For some time the UKLTA have had to build their own guns and sensors. A lot of the guns are actually converted from other things like Airsoft or Nerf although there are plenty of scratch built ones around. There's a real 'cottage industry' in the hobby and at events people end up cooing over each other's latest builds.

Over time the capability to send small amounts of data has been developed and nowadays the system can handle different effects from weapons and on the sensors. This includes things like armour, regeneration, healing effects, variable damage, 'stun', ongoing fire or radiation damage etc. The sort of things that make it work well for LARP of the modern or sci-fi variety. Very recently in a game we had a 'techno mage' with a fancy staff that did various effects.

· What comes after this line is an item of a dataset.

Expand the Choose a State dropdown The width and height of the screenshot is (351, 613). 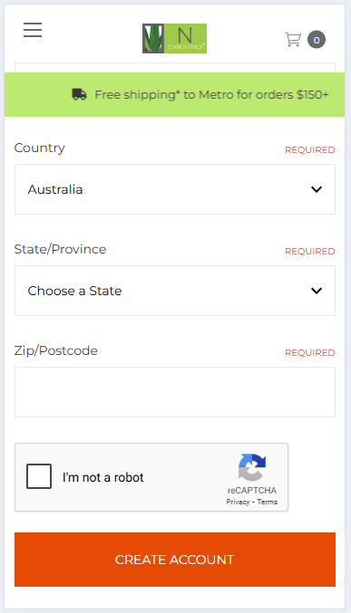point(175,291)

With modern IR emitters being very powerful and microcontrollers small and cheap, you've got a solid combat resolution system where the guns can have ranges in the hundreds of metres and the sensor keeps track of everything for you automatically. The thing it can't really handle is melee or hand to hand combat but people have experimented with making short range 'tasers'.

I have for a while wanted to get involved in making a prop that interacts with this system and one of the people behind a lot of the developments, Phil Higgins, gave me some Arduino code that would generate a simple lasertag shot.

Last night I uploaded this on one of my spare Nanos and connected up an IR emitter fitted into a piece of brass tube I had kicking around left over from the Enigma build to make it more directional. Proper tag guns have carefully set up lens & emitter assemblies but an unlensed one is good enough for use indoors or short range outdoors.

I'm now working on integrating this into a fun prop and will try making my own gun over the winter. If I'm feeling saucy I'll use an Arduino inside and build it from scratch rather than use one of Phil's boards, mostly as a bit of fun.

Tuesday, 17 June 2014

Hiding the GM behind the curtain

I have, for a while wanted to do something to use technology to enhance how some things work in LARP. This is my first stab at a practical application.

I've made a fake medical scanner which goes through the motions of scanning a sample in a test tube you drop into it. So far, that's nothing particularly interesting. What I've added to it though is a 'GM interface' which can be accessed over Bluetooth.

The photo on the left is where I mocked it up using some breadboard. In the end I used a bigger screen and there's an Arduino Mega inside as I needed the extra pins for bits and bobs. The Uno really doesn't have the memory or flash space to handle driving the display if you use the very nice libraries written by Henning Karlsen.

Once the sample is loaded a GM can connect, set what the outcome is and how long it takes to process. There's a facility for them to type free text and it just outputs it on the screen at the end. I still need to do more work on the software so it handles events in a less linear fashion but I think it's coming along nicely. It better be, the LARP is on Friday.